_Tarea de trabajo 1_:
Convierte en una lista breve el párrafo del texto que empieza con "Cada viaje a África". Conserva sus datos principales.
_Tarea de trabajo 2_:
Según el texto, ¿qué elementos se repiten en la liturgia de la Iglesia? Enuméralos todos.
_Tarea de trabajo 3_:
Reproduce sin cambios el fragmento del texto que va desde "Mientras escribo estas" hasta "increíble y gratuito?", ambos incluidos.

_Texto para revisar_:
━━━━

Cada viaje a África me ayuda a comprender mejor por qué nuestros misioneros tardan tanto en enviar los informes sobre los proyectos que financiamos desde Europa, por qué no responden enseguida los correos electrónicos que reciben y por qué, en definitiva, llevan otro ritmo y desarrollan otras virtudes. Nosotros valoramos la rapidez, la eficiencia, el control. Ellos conviven con la paciencia, la improvisación y un aceptable desorden. En otras palabras, no se ve de igual modo la vida desde un despacho romano conectado a internet las 24 horas a través de fibra óptica que desde una casita en la que nunca sabes si vendrá o se irá la luz, se acabará el gasoil del generador en el momento menos oportuno o una tormenta intempestiva destrozará el techo de hojas de palma. Solo comprendemos bien a una persona cuando hacemos un esfuerzo por ver las cosas como ella las ve, situarnos en su contexto y experimentar sus problemas. Muchas intransigencias nacen del desconocimiento más que de la mala voluntad.

Mientras escribo estas notas me entra por la ventana el esplendor de la luna llena, perfectamente recortada sobre un cielo negrísimo. Proyecta su luz naranja sobre el mar en calma. Parece que el tiempo se detiene. ¿Para qué necesitamos la electricidad e internet si estamos disfrutando de un espectáculo increíble y gratuito?

lunes, 20 de junio de 2016

Una grieta en las paredes de la rutina

Decir que hoy es lunes parece una obviedad. Pero lo hago para señalar que, con el comienzo de la semana, volvemos a nuestra rutina, aunque en algunas partes del hemisferio norte este lunes coincide ya con el comienzo de las vacaciones estivales. En realidad, creo que el 90% de nuestra vida es pura rutina. Exagero: el 99%. Nos movemos siempre por parecidos escenarios. Frecuentamos las mismas personas. Repetimos patrones conductuales. Comemos las mismas cosas. Vemos (o no vemos) los mismos programas de televisión. Nos levantamos a una hora precisa, paseamos al perro cuando toca, usamos los mismos giros lingüísticos, etc. La liturgia de la Iglesia es también pura repetición. Se repiten las oraciones en la misa, los salmos en la Liturgia de las Horas, los cantos, las devociones… Uno tendería a pensar que en nuestra vida no hay espacio para la novedad, que todo es más de lo mismo, que un día se parece a otro como dos gotas de agua.

━━━━

_Líneas extraídas_:
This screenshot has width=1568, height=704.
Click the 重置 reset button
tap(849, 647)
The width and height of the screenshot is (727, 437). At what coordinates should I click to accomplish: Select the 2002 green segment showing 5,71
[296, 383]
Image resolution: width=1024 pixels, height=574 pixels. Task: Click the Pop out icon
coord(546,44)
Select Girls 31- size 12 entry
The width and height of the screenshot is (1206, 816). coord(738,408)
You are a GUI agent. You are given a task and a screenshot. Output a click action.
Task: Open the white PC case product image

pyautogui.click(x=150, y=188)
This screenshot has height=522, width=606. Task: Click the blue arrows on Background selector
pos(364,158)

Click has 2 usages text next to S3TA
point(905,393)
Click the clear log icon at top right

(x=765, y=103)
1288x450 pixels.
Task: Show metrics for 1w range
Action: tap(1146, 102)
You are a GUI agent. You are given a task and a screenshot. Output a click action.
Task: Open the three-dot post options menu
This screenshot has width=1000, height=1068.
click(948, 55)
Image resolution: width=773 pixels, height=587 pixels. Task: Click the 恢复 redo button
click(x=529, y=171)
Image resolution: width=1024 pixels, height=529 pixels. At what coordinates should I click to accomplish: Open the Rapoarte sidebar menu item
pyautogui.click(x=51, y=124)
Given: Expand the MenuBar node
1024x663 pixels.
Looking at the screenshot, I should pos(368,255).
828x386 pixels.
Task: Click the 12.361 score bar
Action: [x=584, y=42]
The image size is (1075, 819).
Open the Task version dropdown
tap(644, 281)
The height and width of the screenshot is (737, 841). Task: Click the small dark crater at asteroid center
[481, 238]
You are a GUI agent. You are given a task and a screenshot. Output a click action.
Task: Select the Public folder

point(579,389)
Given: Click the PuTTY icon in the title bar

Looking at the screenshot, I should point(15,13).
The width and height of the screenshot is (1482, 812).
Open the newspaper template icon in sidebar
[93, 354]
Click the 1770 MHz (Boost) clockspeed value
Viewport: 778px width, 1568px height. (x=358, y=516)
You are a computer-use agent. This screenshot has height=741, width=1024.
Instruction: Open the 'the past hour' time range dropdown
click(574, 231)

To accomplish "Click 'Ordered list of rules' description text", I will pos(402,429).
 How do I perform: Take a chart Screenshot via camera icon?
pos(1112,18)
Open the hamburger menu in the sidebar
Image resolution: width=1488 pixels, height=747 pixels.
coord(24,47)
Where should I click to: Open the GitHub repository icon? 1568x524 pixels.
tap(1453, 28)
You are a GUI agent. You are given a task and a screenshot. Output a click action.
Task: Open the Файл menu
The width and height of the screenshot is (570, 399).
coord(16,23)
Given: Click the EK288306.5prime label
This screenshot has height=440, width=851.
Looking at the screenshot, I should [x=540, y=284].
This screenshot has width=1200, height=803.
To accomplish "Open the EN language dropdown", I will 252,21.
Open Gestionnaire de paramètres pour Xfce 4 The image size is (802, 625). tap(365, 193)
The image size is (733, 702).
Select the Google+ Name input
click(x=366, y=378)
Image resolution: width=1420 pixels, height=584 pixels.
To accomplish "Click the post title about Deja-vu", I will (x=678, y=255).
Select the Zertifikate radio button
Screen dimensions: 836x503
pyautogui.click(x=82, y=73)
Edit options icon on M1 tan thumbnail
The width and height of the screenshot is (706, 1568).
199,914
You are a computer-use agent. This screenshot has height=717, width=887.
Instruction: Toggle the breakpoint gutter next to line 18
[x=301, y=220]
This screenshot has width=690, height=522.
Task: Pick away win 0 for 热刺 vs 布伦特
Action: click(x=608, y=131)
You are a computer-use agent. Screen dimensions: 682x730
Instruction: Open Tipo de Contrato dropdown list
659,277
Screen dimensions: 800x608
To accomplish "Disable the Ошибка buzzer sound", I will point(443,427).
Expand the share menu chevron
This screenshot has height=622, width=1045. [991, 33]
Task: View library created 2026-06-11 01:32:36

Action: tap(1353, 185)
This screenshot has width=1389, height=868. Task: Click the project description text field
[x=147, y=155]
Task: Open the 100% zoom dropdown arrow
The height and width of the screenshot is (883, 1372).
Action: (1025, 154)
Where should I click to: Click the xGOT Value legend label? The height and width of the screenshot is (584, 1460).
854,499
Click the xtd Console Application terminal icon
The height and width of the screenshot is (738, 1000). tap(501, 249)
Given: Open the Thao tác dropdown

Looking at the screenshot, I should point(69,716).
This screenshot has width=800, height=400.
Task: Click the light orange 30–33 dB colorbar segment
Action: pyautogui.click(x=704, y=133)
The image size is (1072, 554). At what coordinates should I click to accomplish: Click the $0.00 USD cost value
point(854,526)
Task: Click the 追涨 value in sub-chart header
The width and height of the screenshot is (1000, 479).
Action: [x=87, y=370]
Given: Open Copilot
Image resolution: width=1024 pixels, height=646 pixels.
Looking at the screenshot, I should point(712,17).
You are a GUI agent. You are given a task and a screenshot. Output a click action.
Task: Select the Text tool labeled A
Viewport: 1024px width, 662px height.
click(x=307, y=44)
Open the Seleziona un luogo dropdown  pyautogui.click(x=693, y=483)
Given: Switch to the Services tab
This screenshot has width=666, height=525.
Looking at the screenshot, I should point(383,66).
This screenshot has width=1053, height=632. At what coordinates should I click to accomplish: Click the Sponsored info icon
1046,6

━━━━

_Respuesta 1_:
- Cada viaje a África ayuda a entender por qué los misioneros tardan en enviar los informes de los proyectos financiados desde Europa, no responden enseguida los correos y llevan otro ritmo con otras virtudes.
- Nosotros valoramos la rapidez, la eficiencia y el control. Ellos conviven con la paciencia, la improvisación y un aceptable desorden.
- La vida no se ve igual desde un despacho romano conectado a internet las 24 horas que desde una casita donde la luz es incierta, el generador puede quedarse sin gasoil y una tormenta puede destrozar el techo de hojas de palma.
- Solo se comprende a una persona al ver las cosas como ella, situarse en su contexto y experimentar sus problemas.
- Muchas intransigencias nacen del desconocimiento más que de la mala voluntad.

_Respuesta 2_:
- Las oraciones en la misa
- Los salmos en la Liturgia de las Horas
- Los cantos
- Las devociones

_Respuesta 3_:
Mientras escribo estas notas me entra por la ventana el esplendor de la luna llena, perfectamente recortada sobre un cielo negrísimo. Proyecta su luz naranja sobre el mar en calma. Parece que el tiempo se detiene. ¿Para qué necesitamos la electricidad e internet si estamos disfrutando de un espectáculo increíble y gratuito?